There is so much I want to tell you about Q. I don’t have the words, yet, other than to tell you it was beautiful. Beyond my wildest imagination.
Mine was the last talk of the day, and I thought I’d share it with you here. (There’s a little miracle in the details of how these words actually came together, and I’ll share that in a different post.) I was asked to talk about the role of rest, and it was my hope I’d speak my way into a blessing of rest over us all:
I don’t get asked to talk about rest, and I’m not sure many of us think about rest. In my day-to-day, I talk a lot about race in the Body of Christ and it’s a conversation that makes me feel that, if we take a breath, it will all fall apart and, after a day like this where we’ve all been inspired and encouraged to consider and embrace the beautiful, messy, unique ways God has wired us, and the fabulously awesome, and grand callings he has given to each of his daughters and sons, I have visions of that scene in the movie “Fame” where the students burst through the doors and into the streets of New York, where they danced on the sidewalks and the taxi cabs and manhole covers, and I look at you, in the atrium and here in this room and I believe you feel a fire your soul that makes you want to dance and live out loud into this glorious life as your part in the Body of Christ. And I say yes! Let’s dance! Let’s be like David in the glorious call unfolding in our hearts, or the newly planted seed, or a fire raging in your soul. Yes, let’s dance! I want to tell you.

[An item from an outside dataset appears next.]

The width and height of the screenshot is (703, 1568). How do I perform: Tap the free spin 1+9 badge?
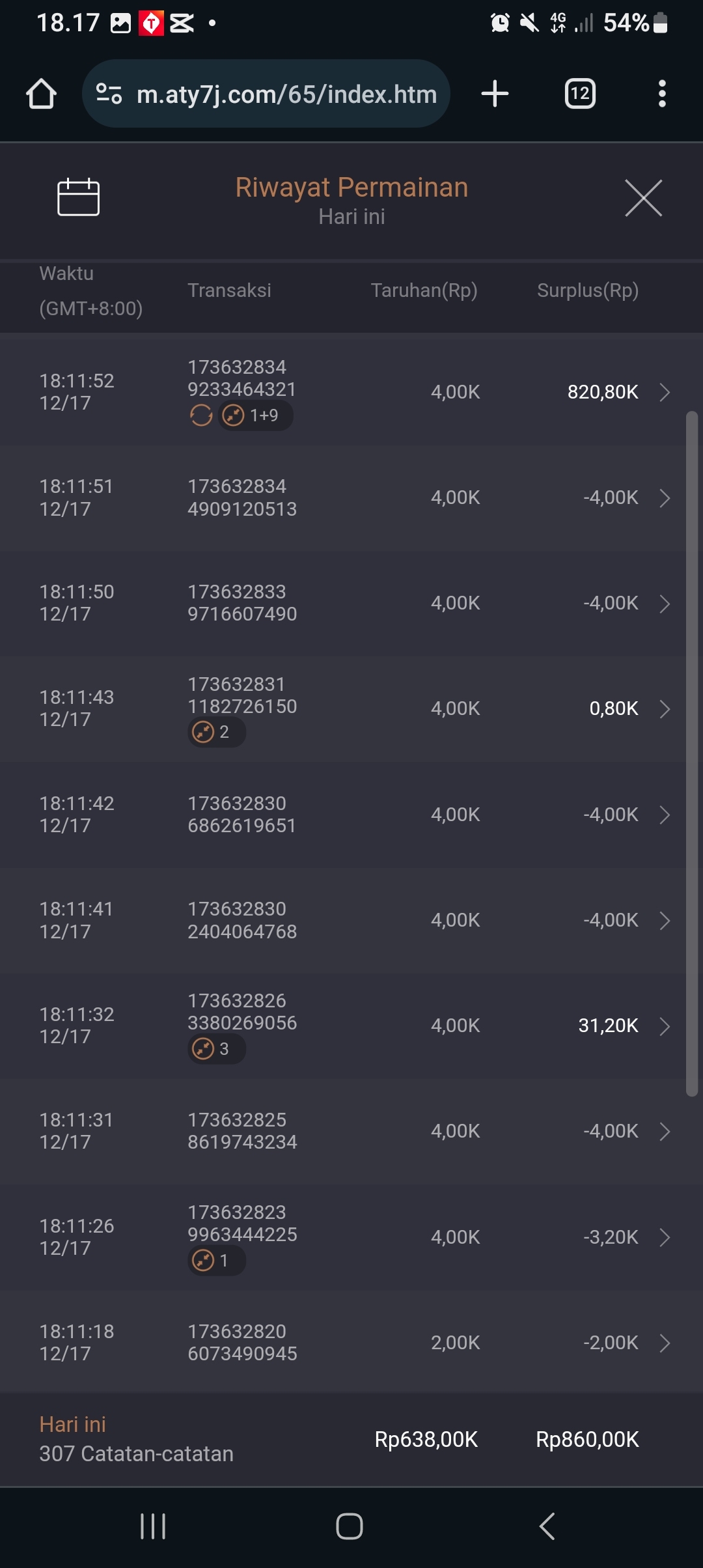[x=255, y=415]
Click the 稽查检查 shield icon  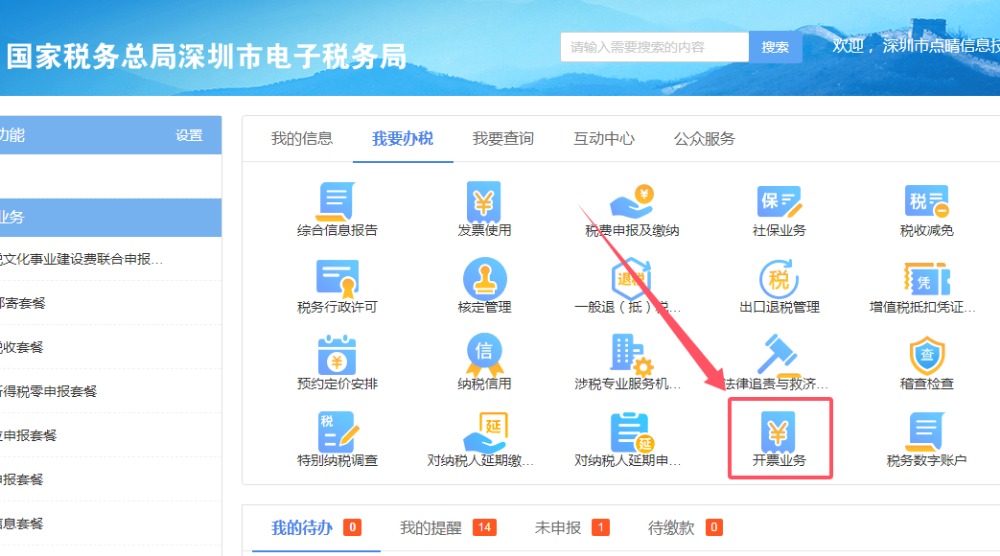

And, I suspect Rebekah and the Q crew knew we might all feel this way at exactly this point in the day, and so, they invited me to talk to us all, about the role of rest, right in the midst of our calling.
Because also? At the end of these kinds of days, where we have made all sorts of preparation, and we have left behind our people, our pets, and our plants, and we have or have not slept the night before, wondering instead whether or not we deserve to sit here in this space, and then we have discovered and, yes, been surprised to realize God loves us just like this and he has chosen this day to surround us with sisters who “get” us and who wear really cute shoes and who look into our souls after just ten minutes of conversation…at the end of days such as these, we might possibly find ourselves at the end of ourselves, with our bodies tired, our brains weary, our ability to speak in complete sentences saturated and, at the same time, bone dry. At this point in the day, for many of us, we just want to be home.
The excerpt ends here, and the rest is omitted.